Patient Protection and Affordable Care Act: Smoking Surcharges Could Cost You

        After strong opposition from multiple states which culminated in the Supreme Court case National Federation of Independent Business v. Sebelius, health insurance exchanges of the Patient Protection and Affordable Care Act (PPACA) began implementation on October 1, 2013.  Though not without website glitches and continuing opposition from House and Senate Republicans, the White House has claimed that many people have signed up and have begun to take advantage of the benefits the PPACA has to offer. (White House)  To be clear, the PPACA is a federal law with state components, including specific state insurance exchanges.  Following the NFIB v. Sebelius, several states with legislatures controlled by Republicans opted to reject the expanded Medicaid coverage provided for by the Act.  As of September 2013, 25 states and the District of Columbia have adopted the Medicaid expansion.  (  States that have not yet expanded their Medicaid programs can choose to opt in at a later time.  (CNN Money)

            What has come to light since the PPACA has been implemented is the significant impact it will have for smokers.  (Journal Times)  While one of the purposes of the PPACA exchanges is to reduce the cost of insurance across the board, not enrolling without a penalty (or having an alternate source of health insurance) is currently not an option for smokers and non-smokers alike.

            In fact, smokers in some states may have to pay as much 50% more in premiums than non-smokers if they sign up for insurance through the PPACA. (USA Today)  In some cases, the premium that smokers will pay might completely negate the subsidy for which some smoking health plan enrollees would qualify for in the marketplace. (Chicago Sun Times)  For example, if someone would qualify for a $6,000 subsidy on an insurance policy costing $8,000, his out-of-pocket cost would be $2,000.  Under the PPACA, factoring in the 50% surcharge on the original $8,000 sticker price, the same plan might cost $12,000.  However, he would still only get a $6,000 subsidy, because the subsidy cannot be applied to the smokers’ penalty.  That means he would ultimately pay $6,000 out of pocket, instead of $2,000. (Reuters)

            Smokers tend to be overrepresented in the lower income demographic, who currently rank high among the uninsured.  Incidentally, those who fall in the relatively lower income bracket are the people who would be most likely to want to buy insurance through the PPACA because they are currently uninsured.  If the goal of the Affordable Care Act is to protect the most vulnerable by offering them affordable insurance, then it seems paradoxical to dissuade smokers — who make up a fifth or more of the population — from signing up.  (Reuters)

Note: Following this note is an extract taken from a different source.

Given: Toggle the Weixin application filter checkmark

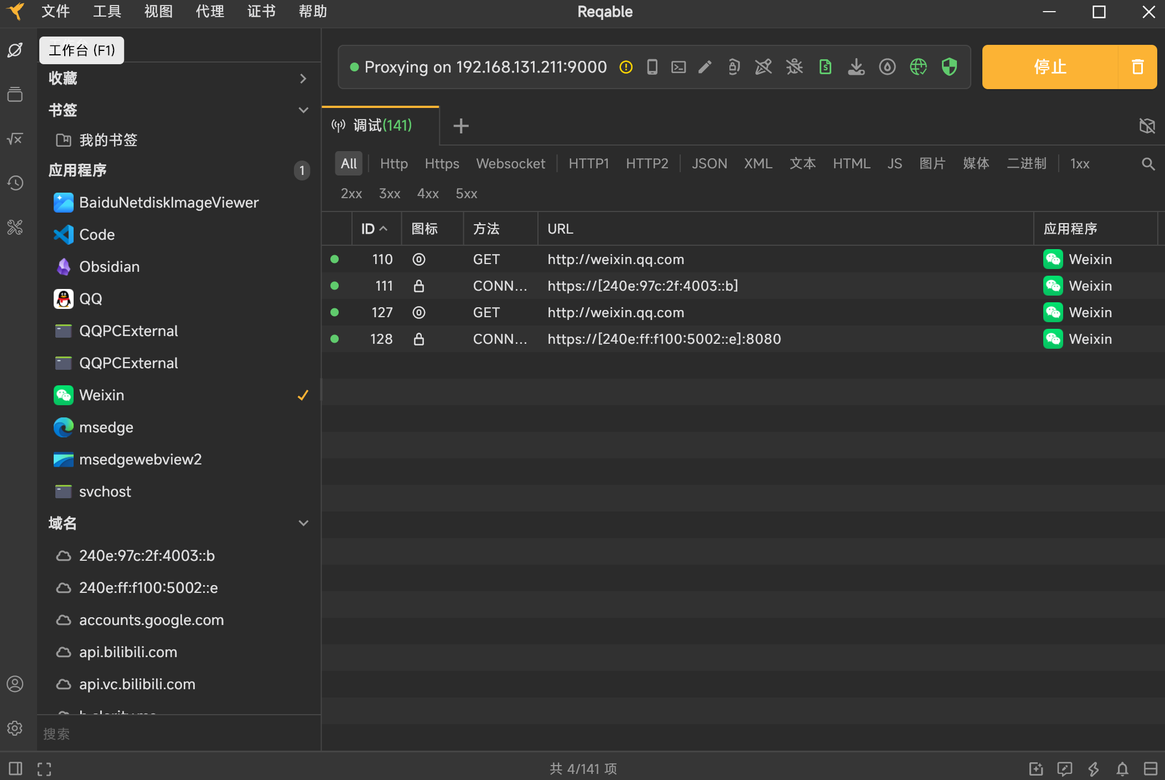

            Organizations such as the American Lung Association favor the 50% premium surcharge, as they see it potentially providing the impetus smokers need to quit their habit.  They have characterized the premium as providing a focus on prevention in healthcare, especially as related to tobacco cessation.  (  It seems as though the purpose of the higher premium charges are to penalize the people who put not only themselves but others at risk by smoking, and incentivize ceases such behvarior. (USA Today)

            Regardless of the purpose of the PPACA’s treatment of smokers, Washington, D.C. and states including California, Massachusetts, Rhode Island, Connecticut, New Jersey, New York and Vermont have already taken the steps to prohibit insurers from applying a tobacco surcharge.  Many other states have lowered the maximum surcharge allowed.  (Web MD)  How this premium will impact the popularity of the PPACA with the 20% of the population comprised of smokers is yet to be seen.